WHY USAID/OTI WAS IN PAKISTAN
USAID/OTI launched its Pakistan program in 2007 to help extend the writ of civilian authorities into ungoverned tribal areas along the Afghan border where violent extremist organizations controlled territory. USAID/OTI activities, under the Pakistan Transition Initiative (PTI), strengthened trust between tribal communities and the civilian government in support of the U.S. Government’s foreign policy priority to counter violent extremism in the most difficult and vulnerable areas of the country. In 2013, USAID/OTI launched the Pakistan Expanded Regional Stabilization Initiative (PERSI) to address violent extremism in Southern Punjab and Karachi.
USAID/OTI’S ROLE IN PAKISTAN
- In the newly merged districts, formerly known as the Federally Administered Tribal Areas (FATA) and Khyber Pakhtunkhwa (KP), lack of confidence and trust in government institutions could fuel violent extremism. In response, USAID/OTI partnered with nascent government agencies to implement small-scale service delivery projects, such as drinking water systems, vocational training, and school rehabilitation. These projects were implemented through participatory processes that strengthen the relationship between local authorities and their constituents.
- In places like Southern Punjab and Karachi where violent extremism has historically been a challenge, USAID/OTI developed and empowered a diverse network of individuals, organizations and government leaders to advocate for and implement community and regional CVE initiatives.
- Over the lifespan of the program, USAID/OTI gathered over 21,000 individuals in community consensus meetings to prioritize local needs and supported the Government of Pakistan (GoP) in executing nearly 1,700 infrastructure projects to address those needs.

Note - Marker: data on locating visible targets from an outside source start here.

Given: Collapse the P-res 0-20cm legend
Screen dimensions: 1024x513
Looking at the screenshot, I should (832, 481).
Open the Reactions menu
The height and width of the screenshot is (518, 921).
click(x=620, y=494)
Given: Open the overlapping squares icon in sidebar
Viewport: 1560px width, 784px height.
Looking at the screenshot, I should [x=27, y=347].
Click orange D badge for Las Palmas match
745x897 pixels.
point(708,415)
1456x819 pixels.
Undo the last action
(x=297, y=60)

- USAID/OTI curtailed the financing of extremist groups in Southern Punjab through “safe charity” initiatives. These initiatives used media campaigns and group trainings that encouraged citizens to ask questions about the intended recipients of their donations, which thereby reduced financial support to extremist groups. A majority of training participants reported changing their donation practices as a result of these activities, including 80 percent of female participants and 59 percent of male participants.

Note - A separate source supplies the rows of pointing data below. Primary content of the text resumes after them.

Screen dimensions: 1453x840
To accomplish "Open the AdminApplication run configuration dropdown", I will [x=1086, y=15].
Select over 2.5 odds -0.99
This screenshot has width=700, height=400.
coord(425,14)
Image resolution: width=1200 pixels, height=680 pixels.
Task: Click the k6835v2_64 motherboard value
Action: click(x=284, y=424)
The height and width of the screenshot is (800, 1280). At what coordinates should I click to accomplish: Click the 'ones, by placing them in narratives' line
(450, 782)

- USAID/OTI programming ended in September 2019, but the USAID/Pakistan Mission continues to build upon USAID/OTI’s work through the new Community Resilience Office (CRO) with programming in the same regions. Staffed with Mission personnel who supported USAID/OTI programming, the CRO has been further buttressed by USAID/OTI-provided technical assistance, IT resources, and workshops on adaptive program management and CVE methods.